TASK REQUIREMENTS>
Below this sentence is a listing; return exactly its lines from the one with "VISITA CLEBER.COM (30, 5)" to the one with "Agenda tu cita de", both kept, and nothing more.

RECORDED DATA>
-------------------------

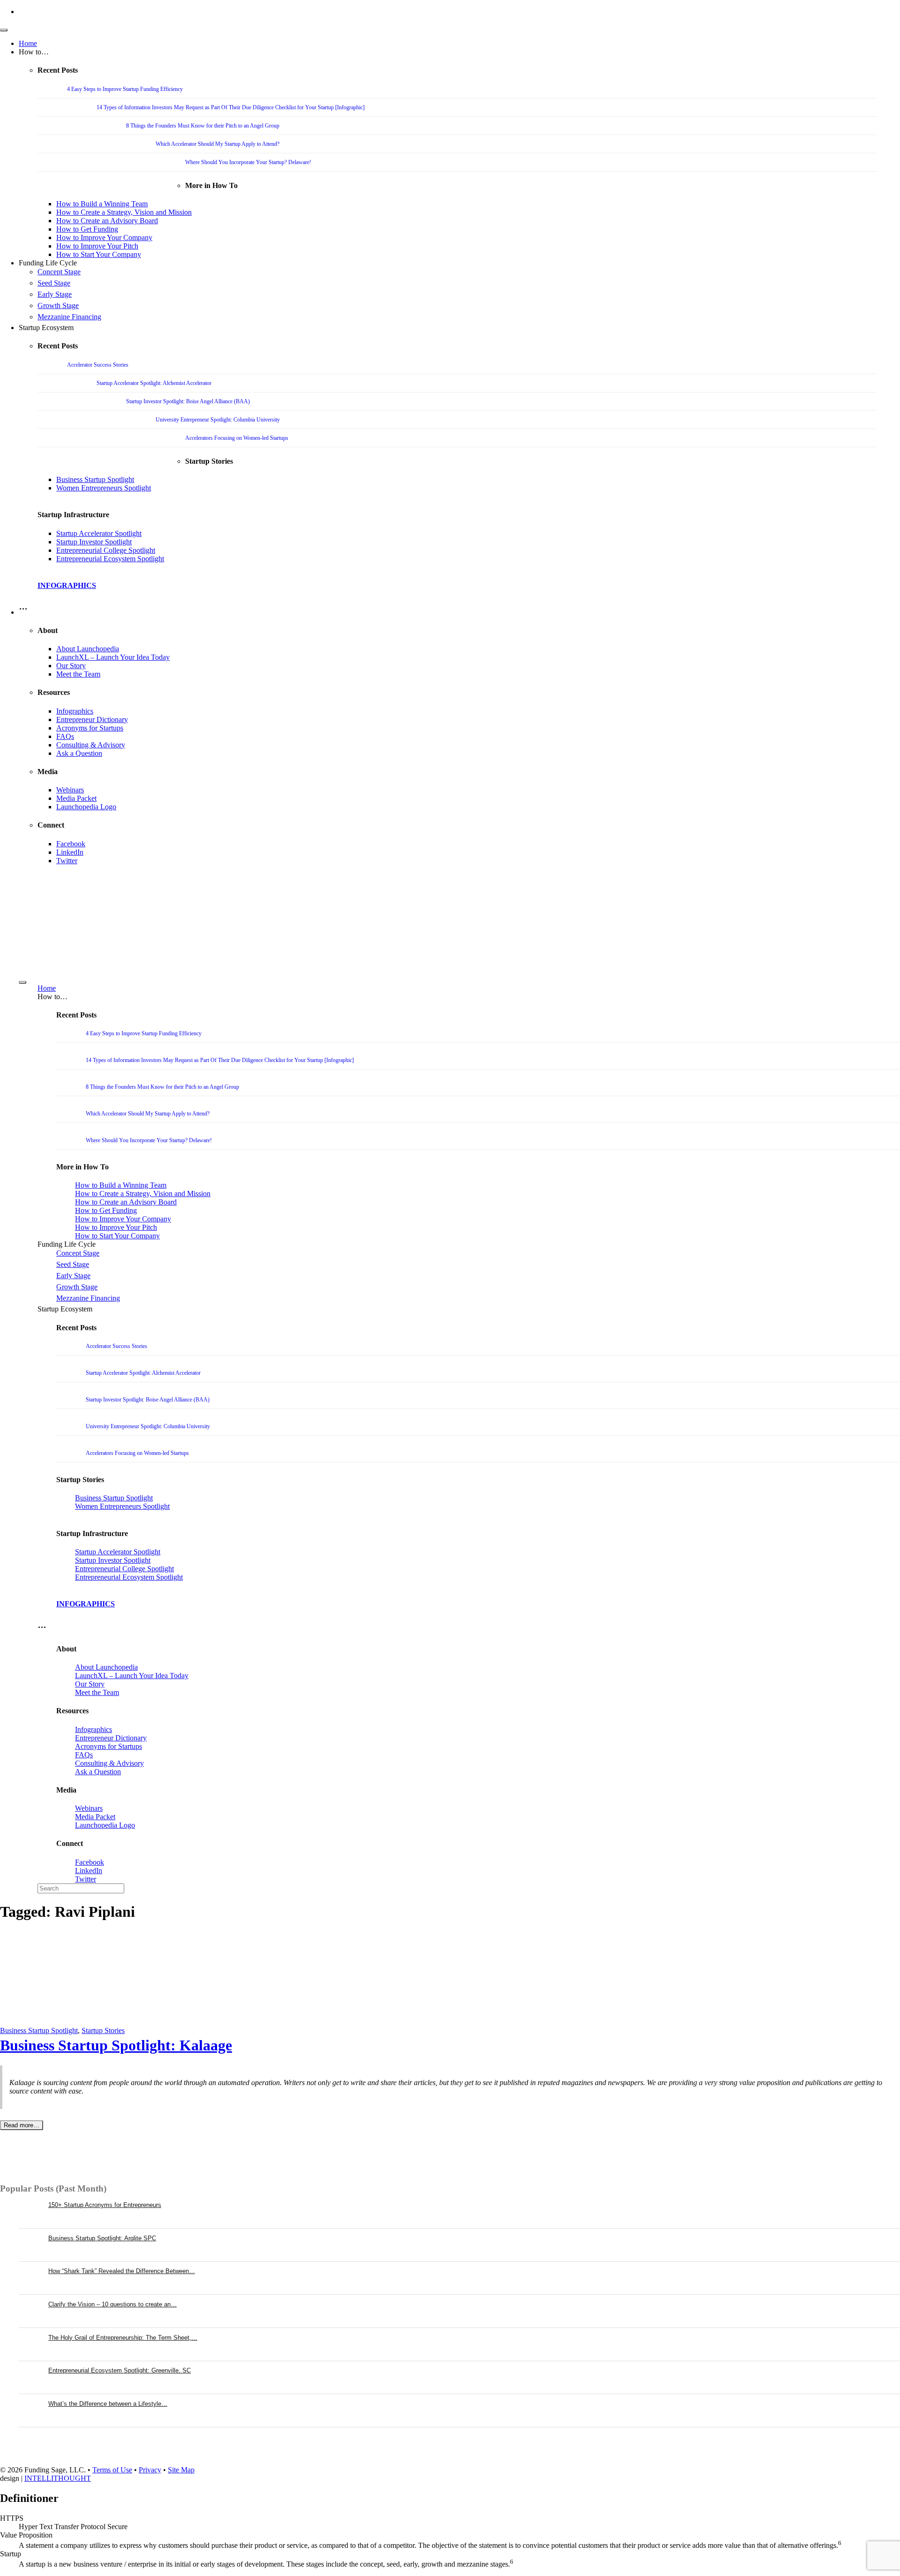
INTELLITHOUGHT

-------------------------

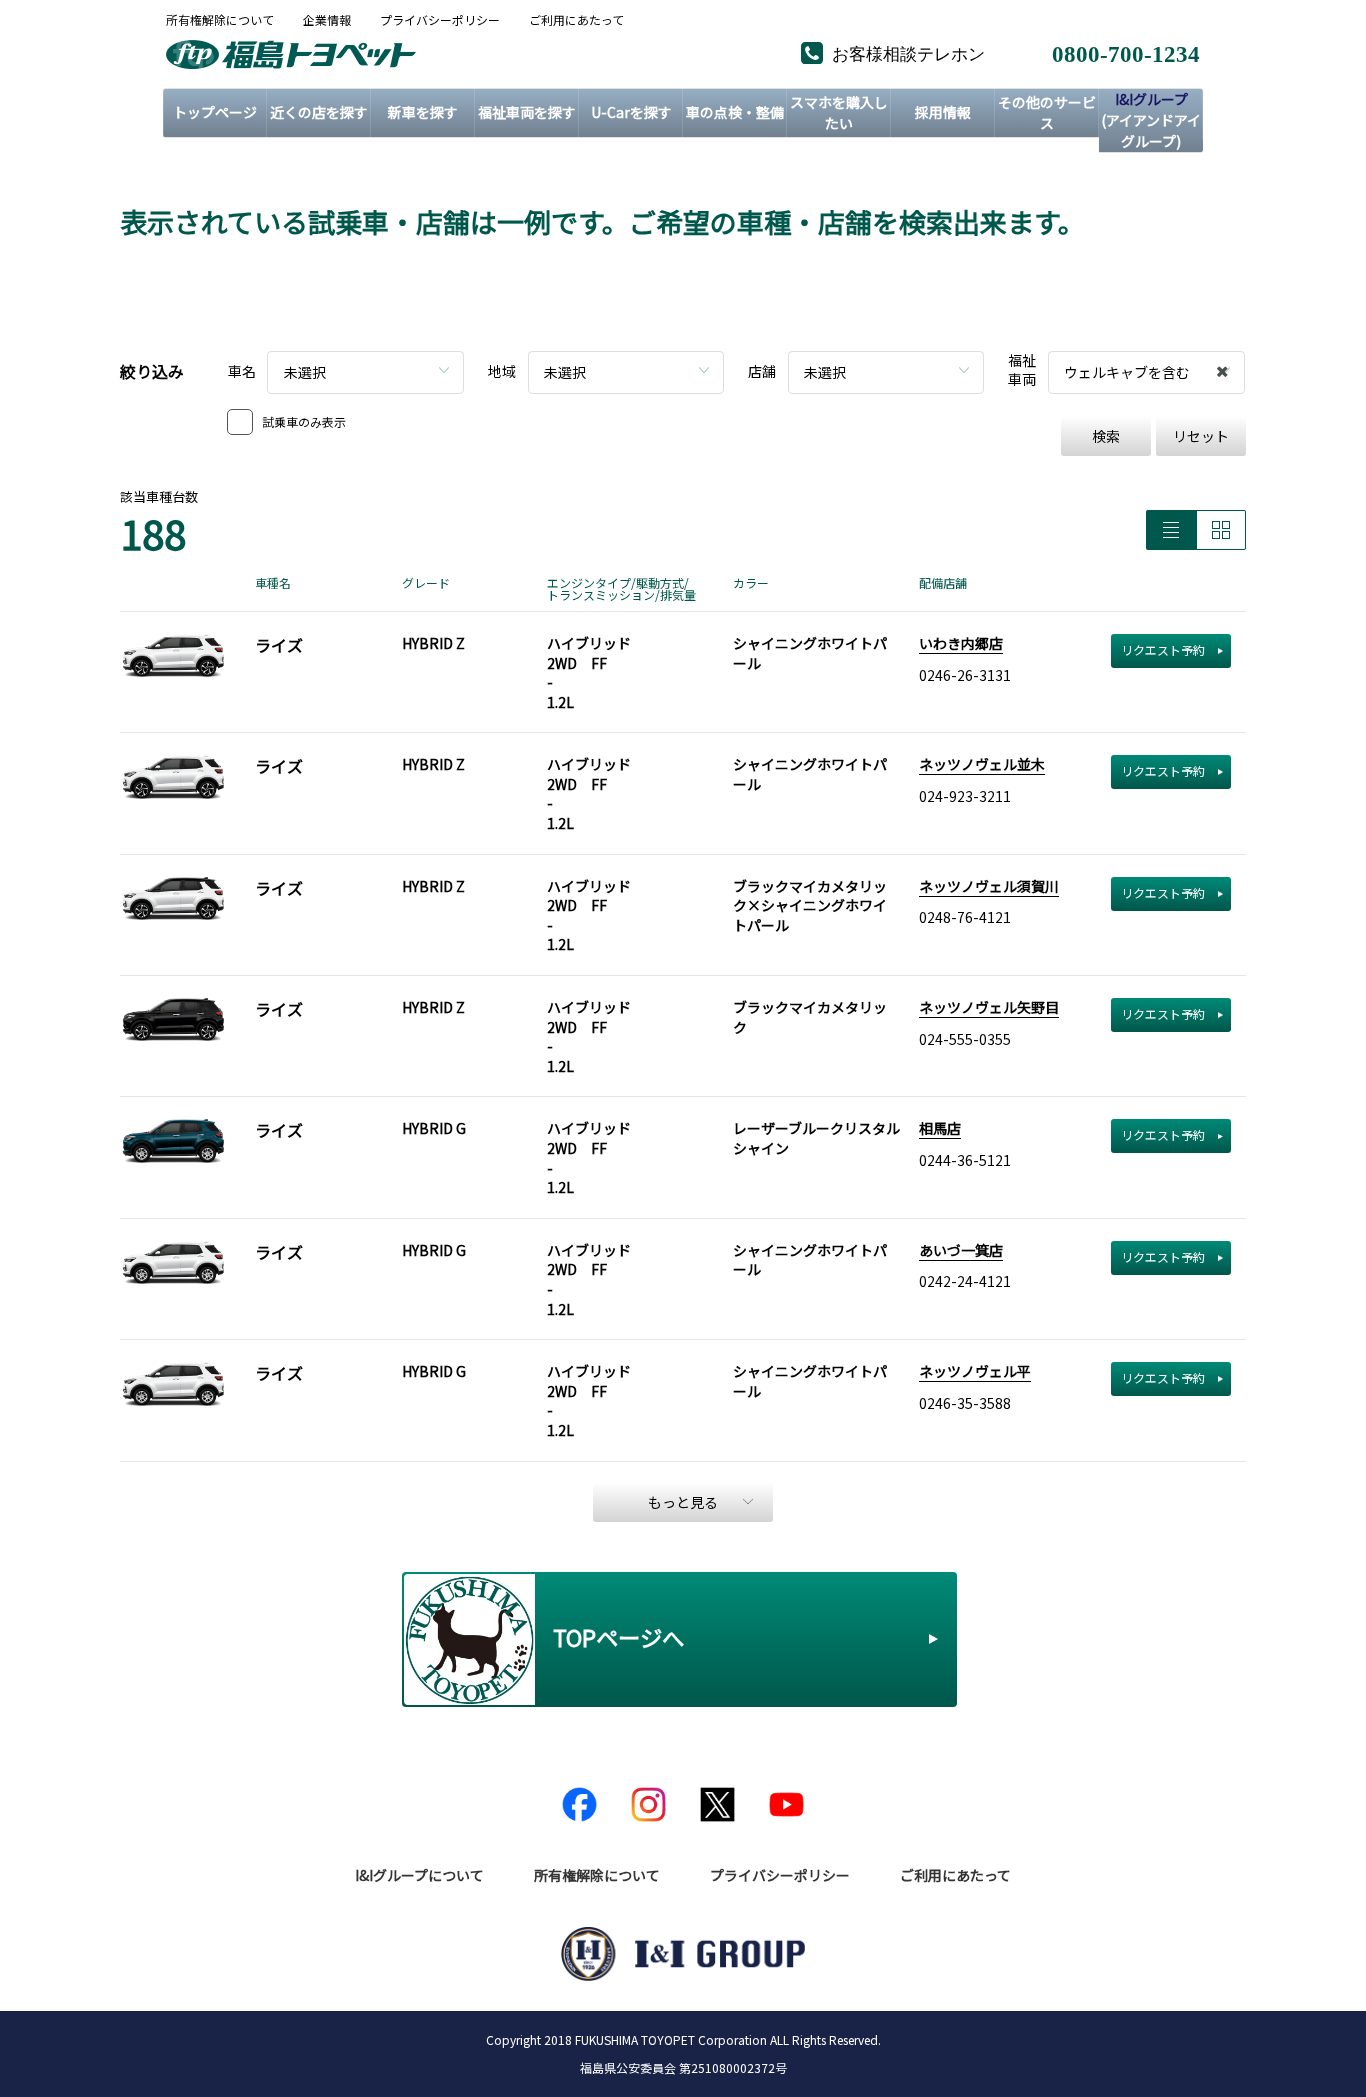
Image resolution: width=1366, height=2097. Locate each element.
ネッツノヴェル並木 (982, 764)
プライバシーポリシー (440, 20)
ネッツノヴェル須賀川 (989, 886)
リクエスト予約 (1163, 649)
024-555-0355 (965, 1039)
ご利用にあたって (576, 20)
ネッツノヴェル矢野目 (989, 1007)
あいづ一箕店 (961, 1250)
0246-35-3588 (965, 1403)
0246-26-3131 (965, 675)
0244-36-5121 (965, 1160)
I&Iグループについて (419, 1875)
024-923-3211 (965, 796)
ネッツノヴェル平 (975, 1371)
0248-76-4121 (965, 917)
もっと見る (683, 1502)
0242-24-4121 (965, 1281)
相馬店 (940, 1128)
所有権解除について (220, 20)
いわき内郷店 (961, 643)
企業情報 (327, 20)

-------------------------

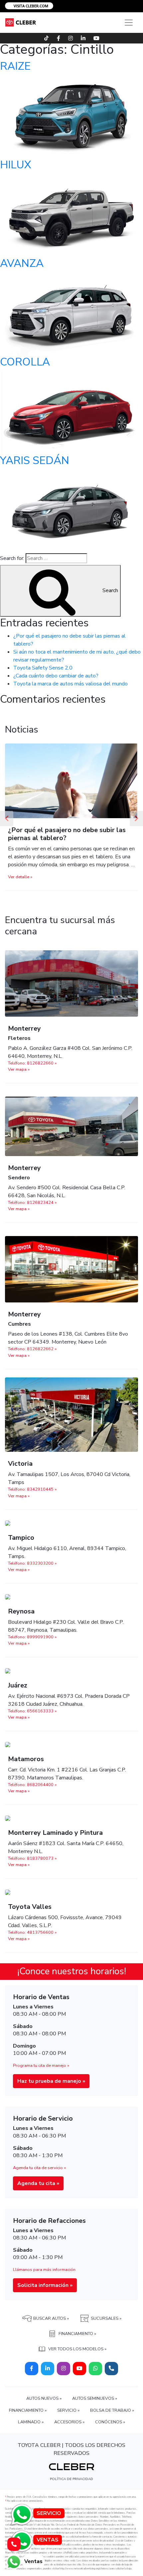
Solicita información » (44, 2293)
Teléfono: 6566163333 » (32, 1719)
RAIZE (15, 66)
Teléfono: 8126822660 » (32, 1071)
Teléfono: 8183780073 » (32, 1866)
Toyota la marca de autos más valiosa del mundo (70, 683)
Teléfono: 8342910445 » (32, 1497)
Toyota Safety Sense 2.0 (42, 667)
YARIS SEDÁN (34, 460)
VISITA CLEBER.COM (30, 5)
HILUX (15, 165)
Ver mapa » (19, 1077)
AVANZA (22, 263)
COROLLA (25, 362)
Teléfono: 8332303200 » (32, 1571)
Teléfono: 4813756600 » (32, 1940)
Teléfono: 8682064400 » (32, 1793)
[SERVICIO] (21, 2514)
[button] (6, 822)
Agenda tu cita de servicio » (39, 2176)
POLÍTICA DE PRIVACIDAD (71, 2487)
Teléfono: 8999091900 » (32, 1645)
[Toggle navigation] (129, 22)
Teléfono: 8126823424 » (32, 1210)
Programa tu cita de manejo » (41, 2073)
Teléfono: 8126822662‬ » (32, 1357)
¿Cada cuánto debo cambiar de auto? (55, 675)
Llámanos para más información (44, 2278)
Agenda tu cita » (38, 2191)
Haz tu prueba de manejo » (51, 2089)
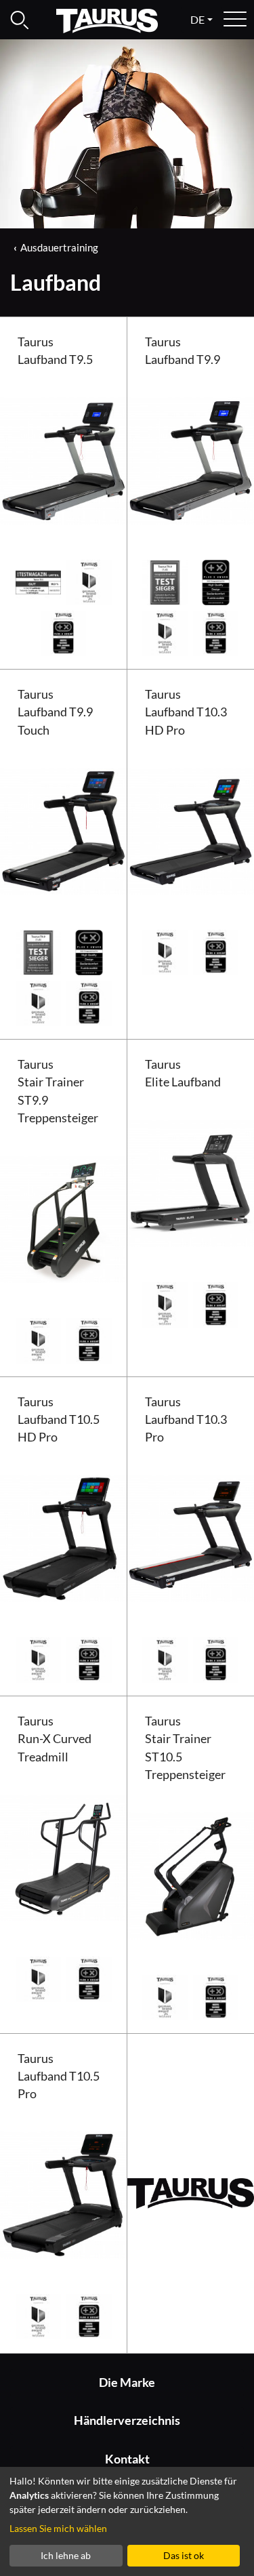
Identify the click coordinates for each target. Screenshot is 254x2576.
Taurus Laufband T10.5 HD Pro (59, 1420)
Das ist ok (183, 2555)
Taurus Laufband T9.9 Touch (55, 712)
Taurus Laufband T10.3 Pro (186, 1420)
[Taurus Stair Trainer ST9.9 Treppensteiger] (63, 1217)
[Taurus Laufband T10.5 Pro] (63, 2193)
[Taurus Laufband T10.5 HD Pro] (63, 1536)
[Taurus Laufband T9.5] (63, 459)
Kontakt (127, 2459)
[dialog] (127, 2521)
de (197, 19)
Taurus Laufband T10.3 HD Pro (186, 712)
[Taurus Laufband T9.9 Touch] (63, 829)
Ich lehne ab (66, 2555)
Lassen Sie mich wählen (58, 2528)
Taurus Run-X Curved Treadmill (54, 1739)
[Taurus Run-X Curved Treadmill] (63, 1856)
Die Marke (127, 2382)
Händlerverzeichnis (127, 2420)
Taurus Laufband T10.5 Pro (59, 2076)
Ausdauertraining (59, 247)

-------------------------

TASK ANSWER>
VISITA CLEBER.COM (30, 5)
HILUX (15, 165)
Ver mapa » (19, 1077)
AVANZA (22, 263)
COROLLA (25, 362)
Teléfono: 8332303200 » (32, 1571)
Teléfono: 4813756600 » (32, 1940)
Teléfono: 8682064400 » (32, 1793)
[SERVICIO] (21, 2514)
[button] (6, 822)
Agenda tu cita de servicio » (39, 2176)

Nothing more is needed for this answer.